### DIRECTIONS:
Copy exactly the lines of the records below, and only those lines, beginning with the line that contains "Where should I click to: Reload" and ending with the line that contains "Task: Click the 無料コーナー紹介 button".

### RECORDS FOR THE EXERCISE:
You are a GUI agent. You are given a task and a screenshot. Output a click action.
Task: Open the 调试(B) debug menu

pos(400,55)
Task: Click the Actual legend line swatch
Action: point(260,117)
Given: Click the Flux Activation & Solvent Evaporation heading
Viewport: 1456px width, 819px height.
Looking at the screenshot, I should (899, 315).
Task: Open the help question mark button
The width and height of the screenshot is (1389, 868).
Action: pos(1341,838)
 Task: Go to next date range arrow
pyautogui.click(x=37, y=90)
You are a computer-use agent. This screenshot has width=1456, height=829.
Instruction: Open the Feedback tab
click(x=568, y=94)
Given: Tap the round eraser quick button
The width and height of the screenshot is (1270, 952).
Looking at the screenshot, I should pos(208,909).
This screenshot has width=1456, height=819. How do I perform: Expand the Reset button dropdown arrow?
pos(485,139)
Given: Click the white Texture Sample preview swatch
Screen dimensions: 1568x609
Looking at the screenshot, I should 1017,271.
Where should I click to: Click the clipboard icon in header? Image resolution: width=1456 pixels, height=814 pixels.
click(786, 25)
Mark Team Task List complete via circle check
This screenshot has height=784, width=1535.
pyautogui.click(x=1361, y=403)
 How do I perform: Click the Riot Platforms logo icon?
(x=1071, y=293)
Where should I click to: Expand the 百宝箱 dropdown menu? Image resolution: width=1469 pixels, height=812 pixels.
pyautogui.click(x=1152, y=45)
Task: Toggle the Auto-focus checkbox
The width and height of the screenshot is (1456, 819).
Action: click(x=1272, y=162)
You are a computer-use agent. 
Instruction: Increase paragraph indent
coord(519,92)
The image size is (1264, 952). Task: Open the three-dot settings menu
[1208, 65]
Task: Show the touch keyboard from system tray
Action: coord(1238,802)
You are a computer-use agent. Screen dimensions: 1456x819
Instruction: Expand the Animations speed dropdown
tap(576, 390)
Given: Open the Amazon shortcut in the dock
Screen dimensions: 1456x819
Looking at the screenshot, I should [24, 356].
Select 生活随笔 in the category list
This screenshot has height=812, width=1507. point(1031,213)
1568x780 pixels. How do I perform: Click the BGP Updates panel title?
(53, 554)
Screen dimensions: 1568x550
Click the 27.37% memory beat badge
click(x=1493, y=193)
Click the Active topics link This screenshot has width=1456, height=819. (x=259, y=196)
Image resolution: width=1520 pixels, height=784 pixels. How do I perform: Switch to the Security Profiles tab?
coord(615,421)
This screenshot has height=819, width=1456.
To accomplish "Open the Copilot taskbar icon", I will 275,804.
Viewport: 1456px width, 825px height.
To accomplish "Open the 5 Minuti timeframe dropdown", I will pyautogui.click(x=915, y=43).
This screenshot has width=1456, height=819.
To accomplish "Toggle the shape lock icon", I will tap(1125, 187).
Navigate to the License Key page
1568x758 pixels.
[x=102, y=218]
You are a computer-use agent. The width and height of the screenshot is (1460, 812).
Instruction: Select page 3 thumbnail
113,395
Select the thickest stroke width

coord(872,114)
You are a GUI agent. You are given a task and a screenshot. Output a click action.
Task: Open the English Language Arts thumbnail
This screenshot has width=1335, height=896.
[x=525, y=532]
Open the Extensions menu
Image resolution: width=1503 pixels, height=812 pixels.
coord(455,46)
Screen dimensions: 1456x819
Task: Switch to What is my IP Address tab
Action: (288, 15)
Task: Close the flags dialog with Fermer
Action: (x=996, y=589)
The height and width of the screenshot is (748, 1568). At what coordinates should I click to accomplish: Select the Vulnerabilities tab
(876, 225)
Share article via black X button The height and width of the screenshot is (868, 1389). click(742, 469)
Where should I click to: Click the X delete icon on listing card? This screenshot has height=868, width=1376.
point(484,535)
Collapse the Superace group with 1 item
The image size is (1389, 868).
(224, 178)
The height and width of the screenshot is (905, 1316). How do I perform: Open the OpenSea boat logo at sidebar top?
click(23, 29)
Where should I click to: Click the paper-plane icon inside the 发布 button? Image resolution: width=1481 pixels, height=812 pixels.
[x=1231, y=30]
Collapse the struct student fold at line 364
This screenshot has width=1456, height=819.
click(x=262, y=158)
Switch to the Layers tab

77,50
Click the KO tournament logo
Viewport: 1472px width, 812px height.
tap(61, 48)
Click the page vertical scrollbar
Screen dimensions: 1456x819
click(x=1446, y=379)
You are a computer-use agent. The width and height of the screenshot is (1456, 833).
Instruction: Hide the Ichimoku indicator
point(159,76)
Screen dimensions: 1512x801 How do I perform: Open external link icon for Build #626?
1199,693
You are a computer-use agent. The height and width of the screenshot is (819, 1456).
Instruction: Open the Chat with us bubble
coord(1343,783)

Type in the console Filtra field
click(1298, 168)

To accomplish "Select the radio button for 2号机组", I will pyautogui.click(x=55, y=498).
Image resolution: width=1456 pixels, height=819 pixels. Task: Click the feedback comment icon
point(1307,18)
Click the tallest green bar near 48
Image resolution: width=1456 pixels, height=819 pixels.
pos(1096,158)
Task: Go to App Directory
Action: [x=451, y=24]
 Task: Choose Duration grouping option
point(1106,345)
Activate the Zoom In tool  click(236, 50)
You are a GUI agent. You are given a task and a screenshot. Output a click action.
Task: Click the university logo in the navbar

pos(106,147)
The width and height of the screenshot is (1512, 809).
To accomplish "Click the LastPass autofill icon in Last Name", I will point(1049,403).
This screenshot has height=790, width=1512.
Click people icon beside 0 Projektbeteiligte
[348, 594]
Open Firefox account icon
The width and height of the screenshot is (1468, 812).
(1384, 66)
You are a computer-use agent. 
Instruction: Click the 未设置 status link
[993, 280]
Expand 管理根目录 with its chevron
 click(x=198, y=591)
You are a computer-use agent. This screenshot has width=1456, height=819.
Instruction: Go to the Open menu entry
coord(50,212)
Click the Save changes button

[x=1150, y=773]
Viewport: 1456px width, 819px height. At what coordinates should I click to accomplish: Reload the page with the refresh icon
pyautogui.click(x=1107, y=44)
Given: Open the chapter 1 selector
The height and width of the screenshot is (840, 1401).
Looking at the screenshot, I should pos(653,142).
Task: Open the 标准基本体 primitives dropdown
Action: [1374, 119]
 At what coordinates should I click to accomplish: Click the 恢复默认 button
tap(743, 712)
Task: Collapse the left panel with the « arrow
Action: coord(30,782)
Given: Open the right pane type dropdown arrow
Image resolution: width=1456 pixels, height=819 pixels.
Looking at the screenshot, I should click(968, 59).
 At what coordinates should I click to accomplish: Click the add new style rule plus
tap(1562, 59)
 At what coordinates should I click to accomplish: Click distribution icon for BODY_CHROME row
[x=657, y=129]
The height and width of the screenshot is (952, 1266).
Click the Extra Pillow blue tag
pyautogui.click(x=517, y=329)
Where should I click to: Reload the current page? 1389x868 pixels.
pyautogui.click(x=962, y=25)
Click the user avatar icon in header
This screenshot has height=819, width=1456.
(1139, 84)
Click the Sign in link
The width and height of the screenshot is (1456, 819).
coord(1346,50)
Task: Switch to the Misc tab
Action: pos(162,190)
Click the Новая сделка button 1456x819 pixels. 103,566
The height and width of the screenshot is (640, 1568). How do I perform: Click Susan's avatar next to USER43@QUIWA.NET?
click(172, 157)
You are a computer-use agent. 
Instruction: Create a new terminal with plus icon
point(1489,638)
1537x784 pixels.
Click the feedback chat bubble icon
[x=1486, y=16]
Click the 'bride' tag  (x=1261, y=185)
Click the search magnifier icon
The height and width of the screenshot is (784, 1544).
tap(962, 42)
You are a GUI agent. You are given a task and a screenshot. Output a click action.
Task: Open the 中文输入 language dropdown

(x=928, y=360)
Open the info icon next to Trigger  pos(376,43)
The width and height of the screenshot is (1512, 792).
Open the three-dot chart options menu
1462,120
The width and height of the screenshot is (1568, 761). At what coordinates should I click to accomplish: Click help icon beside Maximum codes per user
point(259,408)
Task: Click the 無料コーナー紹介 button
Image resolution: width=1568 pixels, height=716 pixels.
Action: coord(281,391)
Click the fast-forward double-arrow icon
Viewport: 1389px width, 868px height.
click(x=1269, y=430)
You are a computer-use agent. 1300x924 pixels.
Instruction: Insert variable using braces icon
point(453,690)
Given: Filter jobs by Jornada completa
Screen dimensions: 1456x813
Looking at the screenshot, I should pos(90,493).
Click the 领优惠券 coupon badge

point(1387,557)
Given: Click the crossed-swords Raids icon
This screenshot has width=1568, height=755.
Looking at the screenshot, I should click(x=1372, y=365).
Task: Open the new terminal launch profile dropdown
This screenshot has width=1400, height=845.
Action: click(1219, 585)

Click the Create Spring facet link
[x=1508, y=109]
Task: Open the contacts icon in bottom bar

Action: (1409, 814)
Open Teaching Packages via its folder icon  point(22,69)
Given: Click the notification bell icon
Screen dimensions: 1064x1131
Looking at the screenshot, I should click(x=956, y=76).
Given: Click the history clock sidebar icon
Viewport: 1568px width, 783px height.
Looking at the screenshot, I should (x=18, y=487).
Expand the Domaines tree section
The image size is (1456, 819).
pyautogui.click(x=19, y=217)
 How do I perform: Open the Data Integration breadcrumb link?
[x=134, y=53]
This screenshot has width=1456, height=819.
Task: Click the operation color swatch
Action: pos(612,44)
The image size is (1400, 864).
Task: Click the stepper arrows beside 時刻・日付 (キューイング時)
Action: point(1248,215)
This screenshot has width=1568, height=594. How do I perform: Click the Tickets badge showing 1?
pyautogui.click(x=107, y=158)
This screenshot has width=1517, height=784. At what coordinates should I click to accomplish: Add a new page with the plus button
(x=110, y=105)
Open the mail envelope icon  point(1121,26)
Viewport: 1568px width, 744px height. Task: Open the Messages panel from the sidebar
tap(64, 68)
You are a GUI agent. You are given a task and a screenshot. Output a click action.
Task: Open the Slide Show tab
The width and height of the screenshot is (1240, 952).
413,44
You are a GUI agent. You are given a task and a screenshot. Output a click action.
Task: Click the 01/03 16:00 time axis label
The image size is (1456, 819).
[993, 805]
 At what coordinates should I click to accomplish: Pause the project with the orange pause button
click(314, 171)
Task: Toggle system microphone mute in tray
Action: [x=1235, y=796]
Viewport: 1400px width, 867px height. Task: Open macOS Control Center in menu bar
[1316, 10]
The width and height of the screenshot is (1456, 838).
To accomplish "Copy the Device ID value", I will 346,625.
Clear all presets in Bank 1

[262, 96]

### WRITTEN ANSWER:
Where should I click to: Reload the current page? 1389x868 pixels.
pyautogui.click(x=962, y=25)
Click the user avatar icon in header
This screenshot has height=819, width=1456.
(1139, 84)
Click the Sign in link
The width and height of the screenshot is (1456, 819).
coord(1346,50)
Task: Switch to the Misc tab
Action: pos(162,190)
Click the Новая сделка button 1456x819 pixels. 103,566
The height and width of the screenshot is (640, 1568). How do I perform: Click Susan's avatar next to USER43@QUIWA.NET?
click(172, 157)
You are a computer-use agent. 
Instruction: Create a new terminal with plus icon
point(1489,638)
1537x784 pixels.
Click the feedback chat bubble icon
[x=1486, y=16]
Click the 'bride' tag  (x=1261, y=185)
Click the search magnifier icon
The height and width of the screenshot is (784, 1544).
tap(962, 42)
You are a GUI agent. You are given a task and a screenshot. Output a click action.
Task: Open the 中文输入 language dropdown

(x=928, y=360)
Open the info icon next to Trigger  pos(376,43)
The width and height of the screenshot is (1512, 792).
Open the three-dot chart options menu
1462,120
The width and height of the screenshot is (1568, 761). At what coordinates should I click to accomplish: Click help icon beside Maximum codes per user
point(259,408)
Task: Click the 無料コーナー紹介 button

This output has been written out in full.